Mellanox / nv_peer_memory

305 stars 61 forks source link

centos 7 problem:modprobe: ERROR: could not insert 'nv_peer_mem': Invalid argument #43

Closed Chenxinjian closed 6 years ago

Chenxinjian commented 6 years ago

[user@bogon ~]$ cd rpmbuild/ [user@bogon rpmbuild]$ cd RPMS/ [user@bogon RPMS]$ cd x86_64/ [user@bogon x86_64]$ ls nvidia_peer_memory-1.0-7.x86_64.rpm [user@bogon x86_64]$ rpm -ivh nvidia_peer_memory-1.0-7.x86_64.rpm error: can't create transaction lock on /var/lib/rpm/.rpm.lock (Permission denied) [user@bogon x86_64]$ sudo rpm -ivh nvidia_peer_memory-1.0-7.x86_64.rpm Preparing... ################################# [100%] Updating / installing... 1:nvidia_peer_memory-1.0-7 ################################# [100%] modprobe: ERROR: could not insert 'nv_peer_mem': Invalid argument

[user@bogon ~]$ cat /etc/redhat-release CentOS Linux release 7.5.1804 (Core) [user@bogon ~]$ uname -a Linux gpu0 3.10.0-862.el7.x86_64 #1 SMP Fri Apr 20 16:44:24 UTC 2018 x86_64 x86_64 x86_64 GNU/Linux [user@ bogon ~]$ lspci |grep mellanox -i 01:00.0 Network controller: Mellanox Technologies MT27500 Family [ConnectX-3] [user@ bogon ~]$ ofed_info|head -1 MLNX_OFED_LINUX-4.4-1.0.0.0 (OFED-4.4-1.0.0): [user@ bogon ~]$ nvcc -V nvcc: NVIDIA (R) Cuda compiler driver Copyright (c) 2005-2017 NVIDIA Corporation Built on Fri_Sep__1_21:08:03_CDT_2017 Cuda compilation tools, release 9.0, V9.0.176

EdwardZhang88 commented 6 years ago

Hi, @Chenxinjian have you figured out how to solve this problem? I have the same issue in my CentOS 7.4 server.

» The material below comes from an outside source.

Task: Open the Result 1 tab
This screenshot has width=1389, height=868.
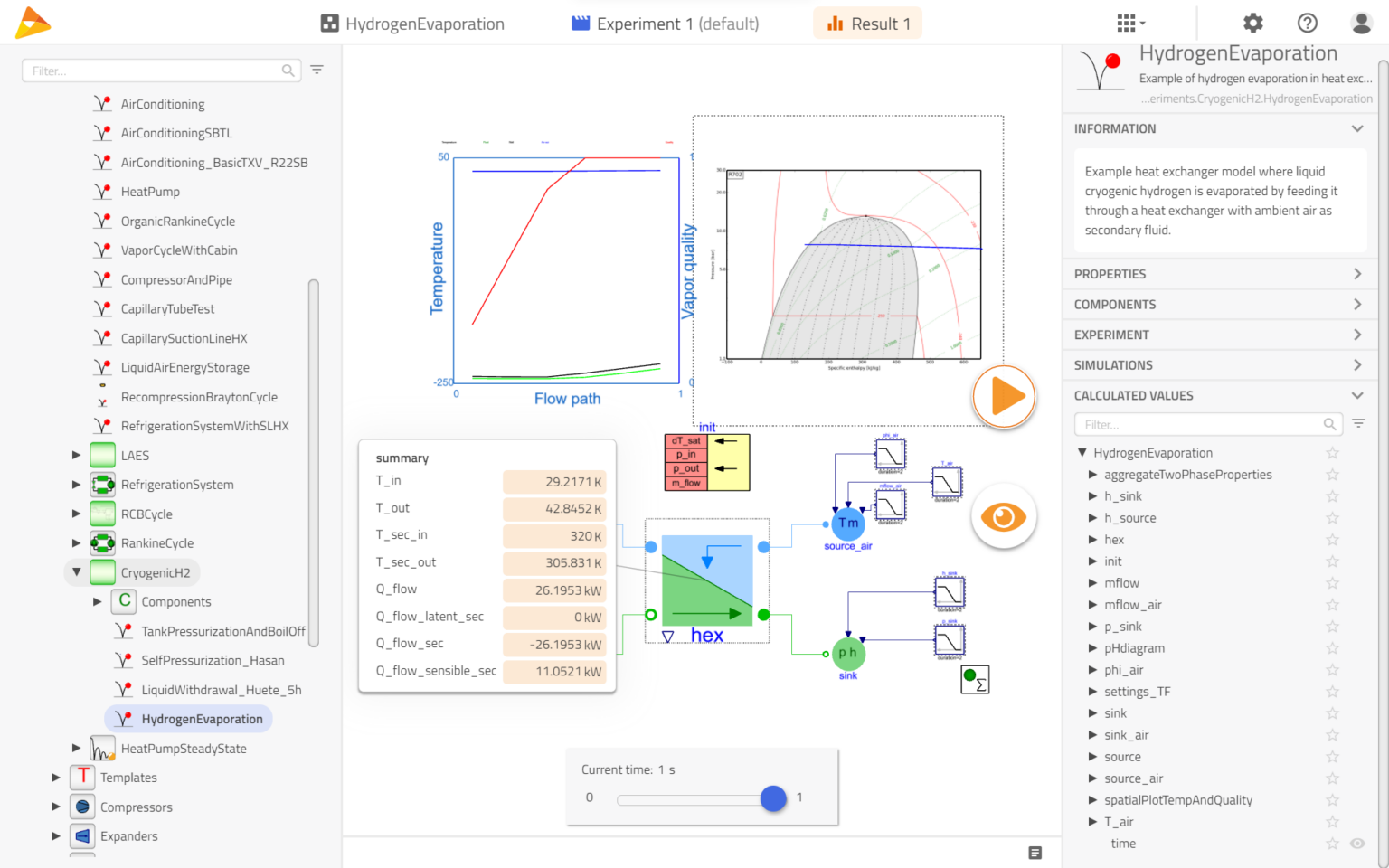Action: click(x=867, y=23)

alaahl commented 6 years ago

Hi, what errors did you get in "dmesg" output ?

anyway, I suggest to recompile the module (rebuild nvidia_peer_memory-1.0-7.x86_64.rpm) , probably something was changed on the system and some symbol versions were changed...

Chenxinjian commented 6 years ago

@EdwardZhang88 I just reinstall my system to centos7.4,and I successfully installed nv_peer_mem,but before I install nv_peer_mem, i rebuild it,maybe you can try it.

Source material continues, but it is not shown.